Throughout the records below, find each line holding "computer" and copy it.

──────── Input data ────────

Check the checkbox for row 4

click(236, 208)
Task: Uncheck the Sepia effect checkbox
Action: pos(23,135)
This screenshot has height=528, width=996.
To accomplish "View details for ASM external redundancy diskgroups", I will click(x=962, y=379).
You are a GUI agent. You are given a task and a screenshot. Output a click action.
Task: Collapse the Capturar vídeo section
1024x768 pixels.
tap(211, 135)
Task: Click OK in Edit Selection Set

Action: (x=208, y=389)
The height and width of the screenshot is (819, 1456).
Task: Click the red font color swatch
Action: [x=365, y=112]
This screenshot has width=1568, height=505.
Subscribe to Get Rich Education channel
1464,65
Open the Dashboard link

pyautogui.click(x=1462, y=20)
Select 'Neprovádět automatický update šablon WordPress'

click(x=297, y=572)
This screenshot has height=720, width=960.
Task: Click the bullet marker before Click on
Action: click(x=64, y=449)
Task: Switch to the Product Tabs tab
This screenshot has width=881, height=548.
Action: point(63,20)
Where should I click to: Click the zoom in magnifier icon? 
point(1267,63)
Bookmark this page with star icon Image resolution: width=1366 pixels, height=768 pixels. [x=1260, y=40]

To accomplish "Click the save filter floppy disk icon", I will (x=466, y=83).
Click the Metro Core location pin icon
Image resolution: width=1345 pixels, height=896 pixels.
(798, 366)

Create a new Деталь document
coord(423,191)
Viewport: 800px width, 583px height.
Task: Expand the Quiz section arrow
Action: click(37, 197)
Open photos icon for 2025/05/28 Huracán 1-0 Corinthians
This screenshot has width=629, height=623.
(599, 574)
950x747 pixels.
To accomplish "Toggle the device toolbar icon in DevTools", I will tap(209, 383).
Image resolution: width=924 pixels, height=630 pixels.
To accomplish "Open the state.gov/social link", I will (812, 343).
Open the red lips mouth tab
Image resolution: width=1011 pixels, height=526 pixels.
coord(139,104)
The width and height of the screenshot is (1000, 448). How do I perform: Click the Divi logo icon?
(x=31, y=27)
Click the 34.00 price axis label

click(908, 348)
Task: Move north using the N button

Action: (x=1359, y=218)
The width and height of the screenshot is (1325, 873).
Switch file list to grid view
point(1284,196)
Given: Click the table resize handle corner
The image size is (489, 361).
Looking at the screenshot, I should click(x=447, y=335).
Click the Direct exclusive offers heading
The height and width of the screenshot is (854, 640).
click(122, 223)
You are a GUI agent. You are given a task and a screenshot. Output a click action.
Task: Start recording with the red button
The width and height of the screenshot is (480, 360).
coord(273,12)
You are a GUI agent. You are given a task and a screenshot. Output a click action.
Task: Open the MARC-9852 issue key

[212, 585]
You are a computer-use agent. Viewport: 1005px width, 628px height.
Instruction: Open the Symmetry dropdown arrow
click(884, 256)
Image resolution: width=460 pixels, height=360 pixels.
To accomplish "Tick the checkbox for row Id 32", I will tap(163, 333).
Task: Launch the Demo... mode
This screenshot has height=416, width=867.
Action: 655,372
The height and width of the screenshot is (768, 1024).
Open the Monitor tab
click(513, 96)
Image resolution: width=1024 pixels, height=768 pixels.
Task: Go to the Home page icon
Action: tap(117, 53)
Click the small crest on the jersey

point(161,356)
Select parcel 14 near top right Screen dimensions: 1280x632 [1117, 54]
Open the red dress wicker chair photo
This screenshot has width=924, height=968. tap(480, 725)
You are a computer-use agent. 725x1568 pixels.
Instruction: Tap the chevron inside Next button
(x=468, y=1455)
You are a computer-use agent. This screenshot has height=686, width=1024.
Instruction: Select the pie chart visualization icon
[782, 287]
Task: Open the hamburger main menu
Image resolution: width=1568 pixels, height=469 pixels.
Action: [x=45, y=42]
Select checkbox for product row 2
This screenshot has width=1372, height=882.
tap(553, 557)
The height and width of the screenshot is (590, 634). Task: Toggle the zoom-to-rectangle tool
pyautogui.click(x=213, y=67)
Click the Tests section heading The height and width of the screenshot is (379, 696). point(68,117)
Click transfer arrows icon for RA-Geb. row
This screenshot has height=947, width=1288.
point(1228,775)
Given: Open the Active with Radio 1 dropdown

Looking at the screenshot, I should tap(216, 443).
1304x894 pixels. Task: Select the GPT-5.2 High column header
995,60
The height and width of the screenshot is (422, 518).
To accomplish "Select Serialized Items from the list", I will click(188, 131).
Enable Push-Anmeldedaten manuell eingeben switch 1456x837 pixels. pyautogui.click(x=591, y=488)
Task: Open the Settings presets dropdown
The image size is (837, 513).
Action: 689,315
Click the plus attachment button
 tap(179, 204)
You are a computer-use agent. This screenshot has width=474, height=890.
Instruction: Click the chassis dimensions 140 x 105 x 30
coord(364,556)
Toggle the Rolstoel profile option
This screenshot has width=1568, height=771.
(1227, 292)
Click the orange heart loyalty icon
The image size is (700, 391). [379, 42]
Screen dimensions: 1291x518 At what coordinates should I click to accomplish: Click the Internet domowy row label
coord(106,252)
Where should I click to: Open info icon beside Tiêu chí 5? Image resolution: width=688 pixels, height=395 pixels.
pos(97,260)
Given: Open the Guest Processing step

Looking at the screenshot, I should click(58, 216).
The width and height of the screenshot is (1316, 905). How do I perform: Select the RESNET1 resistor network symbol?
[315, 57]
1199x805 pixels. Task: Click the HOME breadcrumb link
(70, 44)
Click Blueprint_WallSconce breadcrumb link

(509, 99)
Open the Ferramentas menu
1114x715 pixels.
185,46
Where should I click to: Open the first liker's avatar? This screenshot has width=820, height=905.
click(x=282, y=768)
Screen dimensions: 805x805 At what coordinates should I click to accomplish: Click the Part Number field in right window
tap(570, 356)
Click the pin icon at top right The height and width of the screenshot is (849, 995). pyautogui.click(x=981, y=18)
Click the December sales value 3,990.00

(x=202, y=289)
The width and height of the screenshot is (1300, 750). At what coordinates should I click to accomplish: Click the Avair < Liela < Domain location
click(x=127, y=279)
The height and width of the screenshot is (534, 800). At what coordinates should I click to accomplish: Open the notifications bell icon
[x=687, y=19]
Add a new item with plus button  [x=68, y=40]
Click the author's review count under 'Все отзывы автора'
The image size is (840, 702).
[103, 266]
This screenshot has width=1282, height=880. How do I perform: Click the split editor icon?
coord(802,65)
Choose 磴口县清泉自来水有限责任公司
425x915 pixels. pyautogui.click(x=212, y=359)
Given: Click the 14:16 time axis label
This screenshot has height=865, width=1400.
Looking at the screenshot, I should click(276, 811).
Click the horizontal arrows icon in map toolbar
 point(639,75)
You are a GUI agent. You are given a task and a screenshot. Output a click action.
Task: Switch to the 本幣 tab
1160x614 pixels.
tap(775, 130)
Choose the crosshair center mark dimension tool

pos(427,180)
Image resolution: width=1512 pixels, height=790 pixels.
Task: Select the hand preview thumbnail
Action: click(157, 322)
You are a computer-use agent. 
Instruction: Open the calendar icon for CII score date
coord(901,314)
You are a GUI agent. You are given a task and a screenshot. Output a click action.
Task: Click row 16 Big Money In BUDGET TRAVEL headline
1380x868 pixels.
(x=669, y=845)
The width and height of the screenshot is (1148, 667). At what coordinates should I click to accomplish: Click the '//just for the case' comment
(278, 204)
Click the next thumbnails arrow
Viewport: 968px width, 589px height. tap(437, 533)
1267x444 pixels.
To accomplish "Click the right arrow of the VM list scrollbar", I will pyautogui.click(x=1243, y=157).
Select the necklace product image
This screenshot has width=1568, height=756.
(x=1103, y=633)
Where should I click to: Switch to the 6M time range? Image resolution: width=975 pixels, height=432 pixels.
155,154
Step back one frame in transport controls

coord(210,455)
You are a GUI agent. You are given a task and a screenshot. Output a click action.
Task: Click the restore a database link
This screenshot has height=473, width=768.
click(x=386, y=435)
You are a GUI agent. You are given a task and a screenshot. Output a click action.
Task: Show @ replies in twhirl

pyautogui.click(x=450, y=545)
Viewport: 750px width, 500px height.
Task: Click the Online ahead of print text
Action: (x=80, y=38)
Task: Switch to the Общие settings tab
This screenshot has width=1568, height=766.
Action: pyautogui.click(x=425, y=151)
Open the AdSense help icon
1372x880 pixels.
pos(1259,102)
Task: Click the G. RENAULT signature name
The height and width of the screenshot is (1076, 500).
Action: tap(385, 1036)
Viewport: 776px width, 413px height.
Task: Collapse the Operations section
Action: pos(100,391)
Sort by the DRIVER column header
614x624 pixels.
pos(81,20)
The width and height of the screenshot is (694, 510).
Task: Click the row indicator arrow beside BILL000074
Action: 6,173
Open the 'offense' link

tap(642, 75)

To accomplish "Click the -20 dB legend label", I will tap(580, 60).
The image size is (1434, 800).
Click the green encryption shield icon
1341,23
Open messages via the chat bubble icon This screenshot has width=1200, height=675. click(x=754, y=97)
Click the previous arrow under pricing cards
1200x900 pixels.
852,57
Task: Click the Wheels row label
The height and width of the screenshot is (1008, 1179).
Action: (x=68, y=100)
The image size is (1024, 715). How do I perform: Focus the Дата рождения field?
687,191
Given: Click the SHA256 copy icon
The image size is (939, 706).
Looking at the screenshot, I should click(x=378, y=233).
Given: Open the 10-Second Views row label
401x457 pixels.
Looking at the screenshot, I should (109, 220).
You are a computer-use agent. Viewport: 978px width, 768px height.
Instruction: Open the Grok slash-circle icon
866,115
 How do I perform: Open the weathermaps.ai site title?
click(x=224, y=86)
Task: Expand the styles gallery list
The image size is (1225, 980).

────────

**Response**:
You are a computer-use agent. Viewport: 1005px width, 628px height.
You are a computer-use agent. 725x1568 pixels.
You are a computer-use agent. This screenshot has height=686, width=1024.
You are a computer-use agent. This screenshot has width=474, height=890.
You are a computer-use agent. 
You are a computer-use agent. Viewport: 978px width, 768px height.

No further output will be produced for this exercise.